Por último, a lei processual detalha as situações em que a livre circulação do investigado pode justificar a adoção de medidas restritivas. Entre eles estão o risco à aplicação da lei penal, comumente invocado quando há risco de fuga. A cartinha publicada por Trump em 9 de julho deixou clara sua disposição em tratar Bolsonaro como um perseguido político, o que poderia favorecer sua acolhida como exilado caso conseguisse, por qualquer meio – fosse escapando por fronteira seca ou se abrigando numa embaixada – chegar ao território americano. A partir daquele momento, a hipótese de concessão de asilo deixou de ser conjectura e virou uma possibilidade tangível. A apreensão de uma boa quantidade de dólares na casa do ex-presidente, nesta sexta-feira (18), tampouco o favorece. Afinal, ter moeda estrangeira em espécie é compatível com a suspeita de que Bolsonaro cogitava se refugiar nos Estados Unidos, aderindo, com isso, à trend da extrema direita brasileira em anos recentes.
É certo que o risco de fuga nunca pode ser calculado com exatidão, e os apoiadores de Bolsonaro dirão que ele estava longe de pegar um jatinho dando uma banana para o Brasil, como o vilão da novela Vale tudo. Mas se o objetivo de uma medida cautelar é se antecipar ao dano, podemos dizer que Moraes foi até generoso. Se nem a retenção do passaporte do ex-presidente eliminou o receio de que ele pudesse fugir, o natural seria que fosse decretada agora a sua prisão preventiva. A adoção de medidas alternativas revela que o ministro se esforçou para poupar Bolsonaro da cadeia, uma concessão que dificilmente seria feita a outros investigados em situação similar.

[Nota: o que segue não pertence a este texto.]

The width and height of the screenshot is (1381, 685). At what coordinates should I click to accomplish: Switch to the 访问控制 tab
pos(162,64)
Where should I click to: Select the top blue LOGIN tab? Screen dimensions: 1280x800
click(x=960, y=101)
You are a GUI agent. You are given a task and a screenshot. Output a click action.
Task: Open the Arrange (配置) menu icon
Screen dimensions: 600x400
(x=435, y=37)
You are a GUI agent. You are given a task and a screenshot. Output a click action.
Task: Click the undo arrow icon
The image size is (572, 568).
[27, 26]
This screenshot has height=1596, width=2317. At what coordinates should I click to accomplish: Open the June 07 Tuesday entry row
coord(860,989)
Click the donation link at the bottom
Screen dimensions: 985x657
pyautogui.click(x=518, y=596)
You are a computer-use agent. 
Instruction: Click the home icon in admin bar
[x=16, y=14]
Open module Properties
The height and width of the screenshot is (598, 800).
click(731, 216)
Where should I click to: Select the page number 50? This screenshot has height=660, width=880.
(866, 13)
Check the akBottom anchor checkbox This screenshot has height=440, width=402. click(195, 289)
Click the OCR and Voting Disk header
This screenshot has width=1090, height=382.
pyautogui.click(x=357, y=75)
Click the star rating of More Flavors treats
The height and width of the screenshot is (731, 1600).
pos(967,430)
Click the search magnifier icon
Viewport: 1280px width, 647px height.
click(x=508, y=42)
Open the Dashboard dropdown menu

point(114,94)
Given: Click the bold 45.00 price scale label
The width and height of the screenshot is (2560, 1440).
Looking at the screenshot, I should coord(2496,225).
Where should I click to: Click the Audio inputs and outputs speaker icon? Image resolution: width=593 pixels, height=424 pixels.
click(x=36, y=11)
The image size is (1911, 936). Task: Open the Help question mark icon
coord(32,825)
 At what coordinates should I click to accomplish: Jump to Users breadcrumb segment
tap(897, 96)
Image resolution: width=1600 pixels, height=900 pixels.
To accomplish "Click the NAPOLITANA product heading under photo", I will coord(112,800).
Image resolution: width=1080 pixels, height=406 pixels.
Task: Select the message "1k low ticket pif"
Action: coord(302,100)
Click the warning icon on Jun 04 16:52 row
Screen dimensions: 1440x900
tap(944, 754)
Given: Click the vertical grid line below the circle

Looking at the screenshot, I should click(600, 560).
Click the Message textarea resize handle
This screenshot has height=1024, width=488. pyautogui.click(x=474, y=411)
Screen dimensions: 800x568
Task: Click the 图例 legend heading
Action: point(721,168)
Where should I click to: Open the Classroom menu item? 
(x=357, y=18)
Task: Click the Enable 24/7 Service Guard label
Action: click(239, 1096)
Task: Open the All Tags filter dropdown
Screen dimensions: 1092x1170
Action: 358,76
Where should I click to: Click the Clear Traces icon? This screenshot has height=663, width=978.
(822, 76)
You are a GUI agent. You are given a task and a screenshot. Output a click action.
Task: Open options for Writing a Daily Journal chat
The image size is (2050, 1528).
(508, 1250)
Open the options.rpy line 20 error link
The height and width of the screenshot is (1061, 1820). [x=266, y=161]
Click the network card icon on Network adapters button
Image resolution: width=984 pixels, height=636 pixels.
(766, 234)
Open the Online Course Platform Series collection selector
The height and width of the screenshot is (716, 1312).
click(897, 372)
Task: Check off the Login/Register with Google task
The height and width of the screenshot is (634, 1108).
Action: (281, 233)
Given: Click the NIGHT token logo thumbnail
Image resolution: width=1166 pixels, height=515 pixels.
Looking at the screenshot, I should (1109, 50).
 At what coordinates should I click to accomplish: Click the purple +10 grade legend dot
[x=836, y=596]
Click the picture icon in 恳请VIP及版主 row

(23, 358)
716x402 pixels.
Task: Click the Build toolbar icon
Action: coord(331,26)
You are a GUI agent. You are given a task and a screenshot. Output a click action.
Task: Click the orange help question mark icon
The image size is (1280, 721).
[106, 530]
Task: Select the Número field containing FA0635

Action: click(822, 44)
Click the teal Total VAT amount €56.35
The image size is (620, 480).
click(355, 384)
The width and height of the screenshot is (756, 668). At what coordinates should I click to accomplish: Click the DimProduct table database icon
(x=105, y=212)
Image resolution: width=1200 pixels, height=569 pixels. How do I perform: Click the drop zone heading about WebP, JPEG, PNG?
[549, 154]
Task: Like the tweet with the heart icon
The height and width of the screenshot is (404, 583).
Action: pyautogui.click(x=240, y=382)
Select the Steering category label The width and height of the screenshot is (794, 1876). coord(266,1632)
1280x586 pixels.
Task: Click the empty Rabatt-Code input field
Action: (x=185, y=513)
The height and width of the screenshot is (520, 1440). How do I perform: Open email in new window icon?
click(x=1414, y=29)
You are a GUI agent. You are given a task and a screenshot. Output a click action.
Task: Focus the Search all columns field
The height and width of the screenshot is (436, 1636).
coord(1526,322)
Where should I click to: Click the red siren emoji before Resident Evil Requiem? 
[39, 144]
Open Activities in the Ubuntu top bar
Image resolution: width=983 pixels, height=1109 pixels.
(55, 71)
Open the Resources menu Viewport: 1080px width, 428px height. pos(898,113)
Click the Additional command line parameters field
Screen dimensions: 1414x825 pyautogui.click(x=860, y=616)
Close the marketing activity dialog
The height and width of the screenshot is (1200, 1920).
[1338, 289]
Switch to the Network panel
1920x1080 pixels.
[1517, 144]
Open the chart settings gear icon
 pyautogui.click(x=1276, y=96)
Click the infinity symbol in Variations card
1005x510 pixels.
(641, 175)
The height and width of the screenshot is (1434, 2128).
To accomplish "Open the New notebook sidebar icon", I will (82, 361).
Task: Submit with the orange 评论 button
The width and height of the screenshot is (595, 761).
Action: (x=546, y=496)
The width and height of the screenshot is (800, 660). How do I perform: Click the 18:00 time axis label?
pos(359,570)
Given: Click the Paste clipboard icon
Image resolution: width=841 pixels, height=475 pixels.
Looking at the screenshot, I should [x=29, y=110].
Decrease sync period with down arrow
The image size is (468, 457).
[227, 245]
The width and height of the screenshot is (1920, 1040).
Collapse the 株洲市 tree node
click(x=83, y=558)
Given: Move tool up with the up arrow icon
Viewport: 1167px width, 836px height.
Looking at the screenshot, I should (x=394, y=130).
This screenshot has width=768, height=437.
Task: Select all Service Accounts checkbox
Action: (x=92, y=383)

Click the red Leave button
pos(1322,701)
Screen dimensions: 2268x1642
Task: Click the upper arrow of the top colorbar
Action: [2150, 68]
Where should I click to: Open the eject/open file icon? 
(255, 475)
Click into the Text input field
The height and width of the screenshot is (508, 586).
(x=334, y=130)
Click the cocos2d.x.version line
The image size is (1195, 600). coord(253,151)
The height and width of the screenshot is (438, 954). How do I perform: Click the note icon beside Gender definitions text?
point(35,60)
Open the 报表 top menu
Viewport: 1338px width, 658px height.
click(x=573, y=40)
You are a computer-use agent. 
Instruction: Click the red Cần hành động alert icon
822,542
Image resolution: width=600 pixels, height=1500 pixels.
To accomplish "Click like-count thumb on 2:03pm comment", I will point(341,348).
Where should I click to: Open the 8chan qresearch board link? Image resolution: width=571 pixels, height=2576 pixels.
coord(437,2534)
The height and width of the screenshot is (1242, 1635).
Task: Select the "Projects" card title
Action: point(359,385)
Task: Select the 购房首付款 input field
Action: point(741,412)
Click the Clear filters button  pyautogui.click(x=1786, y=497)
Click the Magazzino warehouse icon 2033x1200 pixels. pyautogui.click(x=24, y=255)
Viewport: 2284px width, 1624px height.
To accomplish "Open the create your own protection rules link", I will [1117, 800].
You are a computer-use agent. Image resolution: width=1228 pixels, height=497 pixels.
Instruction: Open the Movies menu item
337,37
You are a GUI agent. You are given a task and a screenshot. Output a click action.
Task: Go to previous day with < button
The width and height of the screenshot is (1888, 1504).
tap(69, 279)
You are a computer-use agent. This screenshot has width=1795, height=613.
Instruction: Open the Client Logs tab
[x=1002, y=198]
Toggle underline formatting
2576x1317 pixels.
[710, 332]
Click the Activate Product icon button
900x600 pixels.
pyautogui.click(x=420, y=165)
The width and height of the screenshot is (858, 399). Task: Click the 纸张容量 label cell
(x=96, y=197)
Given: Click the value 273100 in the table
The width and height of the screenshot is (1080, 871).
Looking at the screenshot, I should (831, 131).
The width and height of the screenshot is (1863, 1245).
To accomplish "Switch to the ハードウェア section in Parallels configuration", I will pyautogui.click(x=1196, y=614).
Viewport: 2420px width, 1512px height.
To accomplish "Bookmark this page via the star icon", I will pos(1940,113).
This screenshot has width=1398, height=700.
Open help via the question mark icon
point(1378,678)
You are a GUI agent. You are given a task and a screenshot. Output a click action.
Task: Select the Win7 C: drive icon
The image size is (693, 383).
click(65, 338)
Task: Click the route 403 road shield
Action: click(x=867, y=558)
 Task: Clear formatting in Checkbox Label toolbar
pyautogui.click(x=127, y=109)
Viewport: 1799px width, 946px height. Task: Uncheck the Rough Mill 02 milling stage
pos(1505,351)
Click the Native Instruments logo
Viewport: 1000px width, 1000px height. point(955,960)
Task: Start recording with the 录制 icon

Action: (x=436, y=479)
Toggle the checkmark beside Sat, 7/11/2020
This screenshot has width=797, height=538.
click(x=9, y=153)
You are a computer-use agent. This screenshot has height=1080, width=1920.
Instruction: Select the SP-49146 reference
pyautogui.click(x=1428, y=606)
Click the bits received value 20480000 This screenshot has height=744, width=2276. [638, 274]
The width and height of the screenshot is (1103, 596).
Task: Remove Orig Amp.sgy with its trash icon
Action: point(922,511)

Além da ameaça ao Judiciário, pode-se argumentar que Bolsonaro e seu filho puseram em risco a ordem econômica do Brasil, o que também é previsto na lei como motivo para a aplicação de medidas cautelares. É uma situação rara: afinal, é difícil imaginar como a liberdade de alguém pode implicar risco à economia do país como um todo. Pois Eduardo, ao se gabar de ter influenciado Trump a aplicar tarifas escorchantes contra o Brasil, nos mostrou que realmente nada é impossível.
Passado o furor inicial causado pela operação desta sexta-feira, a conclusão é de que as medidas determinadas por Moraes, embora históricas, sejam na verdade tímidas. Eduardo, o protagonista desse novo capítulo da vida criminal da família Bolsonaro, não foi diretamente atingido por nenhuma medida cautelar, talvez porque o ministro confie que as restrições contra seu pai o farão recuar. Desde os seus inexplicáveis pernoites na Embaixada da Hungria, em fevereiro de 2024, Bolsonaro flerta com uma prisão preventiva da qual até hoje foi poupado. Não teria sido exagero se ele estivesse agora detido em uma sala de Estado-Maior, e Eduardo, na lista da Interpol.